Parte fundamental do processo de contratação de Bruno e Márcia passou por preparar os colegas para sua chegada. Eles têm uma série de individualidades: Bruno, por exemplo, costuma levantar a voz sem perceber e perde a concentração quando alguém bate o pé ou balança a caneta sem parar – características que, o desenvolvedor destaca, não são exclusivas a ele.
Ambos afirmam que a falta de compreensão dos colegas em outras experiências de trabalho acabava tornando o ambiente hostil, fazendo-os se sentirem excluídos, piorando sua performance. Desta vez, isso mudou. Com o apoio que recebem, hoje conseguem explorar ao máximo as suas habilidades.
Direito a escola
Desde 2012, quem tem transtorno do espectro autista no Brasil é considerado pessoa com deficiência, para todos os efeitos legais. A Política Nacional de Proteção dos Direitos da Pessoa com Transtorno do Espectro Autista institui, entre outras considerações, que o autista frequente a escola regularmente, em classes comuns, e, em caso de necessidade, tenha direito a acompanhamento especializado durante as aulas, sem cobrança de taxas extras. A escola que recusar a matrícula de aluno com transtorno do espectro autista – ou qualquer outro tipo de deficiência – pode ser multada.
Apoio
Em Porto Alegre, o Instituto Autismo e Vida acolhe e auxilia famílias de pessoas com o transtorno. Mais informações pelo telefone (51) 3414-0204.
Não há cura, medicamentos ou mesmo expectativas
Apesar de ser conhecido há décadas, o transtorno do espectro autista (TEA) ainda desafia a medicina. Pouco se sabe sobre como a condição se forma, por que acontece, como poderia – se é que poderia – ser evitada.
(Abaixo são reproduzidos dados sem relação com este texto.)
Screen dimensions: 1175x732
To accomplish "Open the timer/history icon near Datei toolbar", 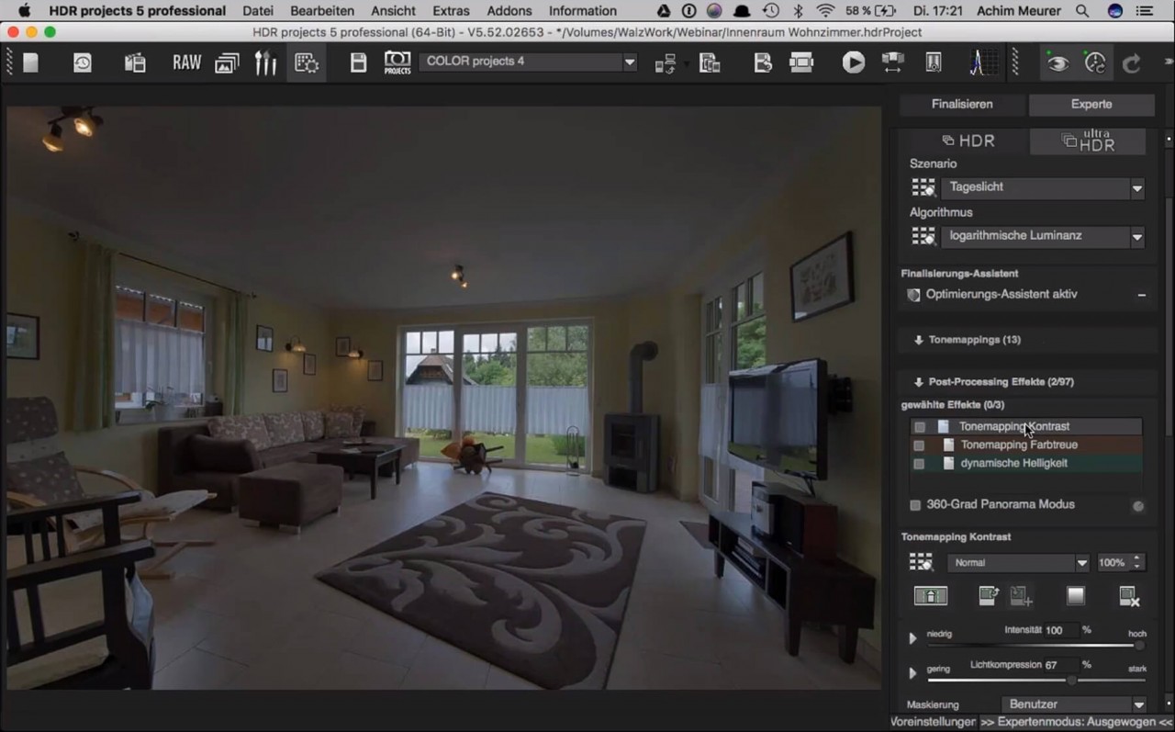I will (x=82, y=62).
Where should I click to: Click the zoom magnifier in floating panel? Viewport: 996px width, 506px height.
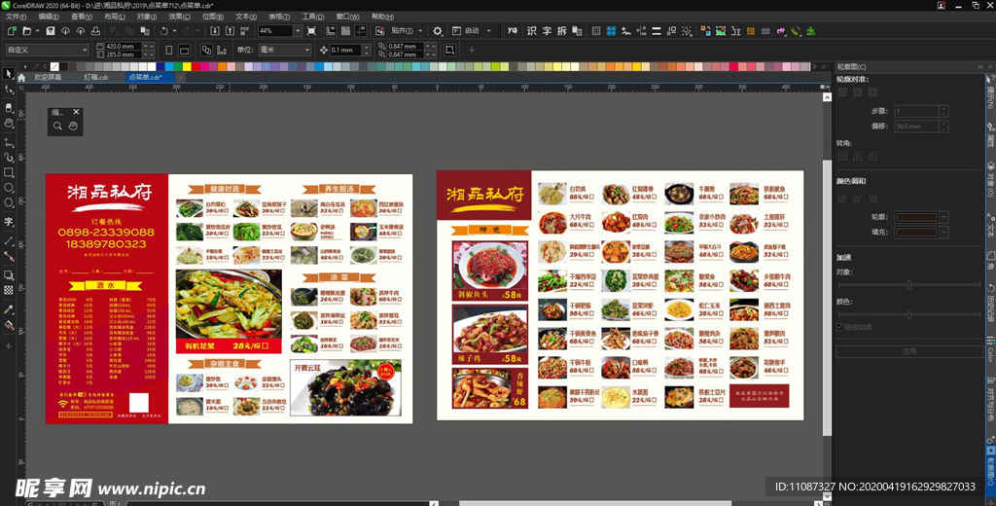coord(58,127)
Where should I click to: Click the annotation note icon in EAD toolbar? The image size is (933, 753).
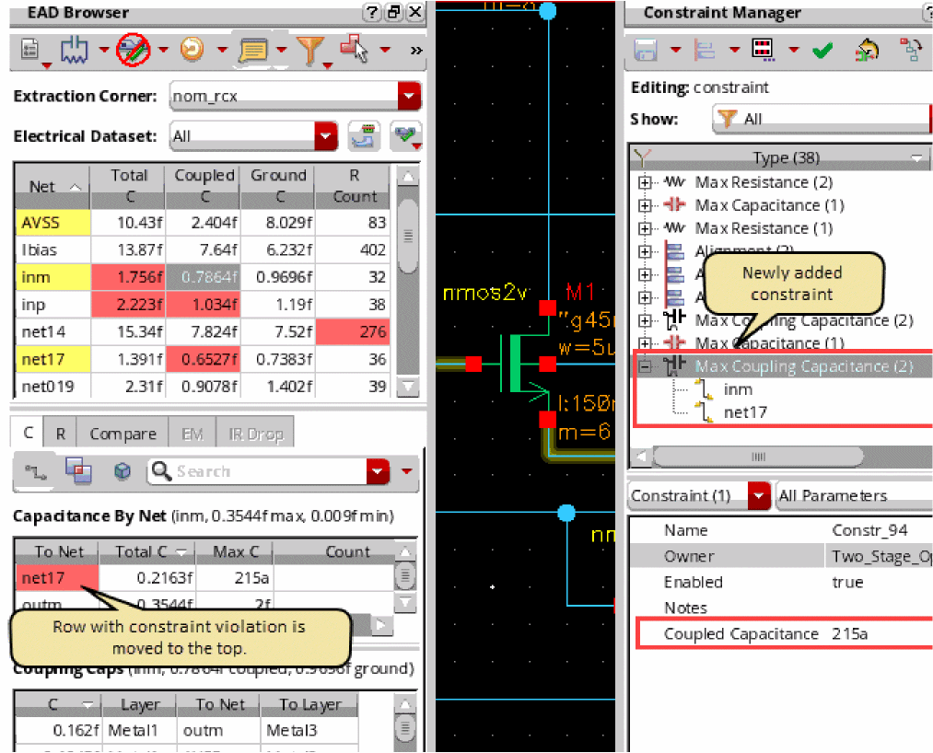pyautogui.click(x=251, y=51)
Desde que foi descoberto, muito se avançou em relação ao diagnóstico e à compreensão dos sintomas do transtorno e seu tratamento, mas suas origens e uma possível cura permanecem desconhecidas.
Sabe-se que há uma explicação genética para o transtorno, mas as pesquisas feitas até agora não conseguiram demonstrar o que é determinante na sua formação. Na pessoa com síndrome de Down, por exemplo, descobriu-se que as células recebem 47 cromossomos em vez de 46. No caso do espectro autista, a existência de genes a mais ou a menos no DNA pode ser a chave, mas isso varia de pessoa para pessoa e dificulta a busca por respostas.
Cientistas apontam, porém, que algumas condições podem gerar uma espécie de predisposição para o TEA. Quando um filho têm o transtorno, o risco de outro também ter pode ser de 2% a 18% maior – um percentual bastante impreciso, que ilustra o quanto a condição ainda é uma incógnita. O gêmeo não idêntico de uma criança com autismo também tem entre 0% e 31% de risco a mais de desenvolver o TEA. Prematuros, filhos de pais mais velhos ou que passaram por dificuldades respiratórias (entre outras) no nascimento também teriam mais probabilidade de desenvolver a condição.
A busca pela cura tem sido feita em fontes diversas. Há estudos com células-tronco e pesquisas que tentam criar uma vacina ou medicamento capaz de reverter a condição ou, ao menos, interromper alguns dos sintomas. Entretanto, nenhuma alternativa, por enquanto, demonstrou resultados promissores.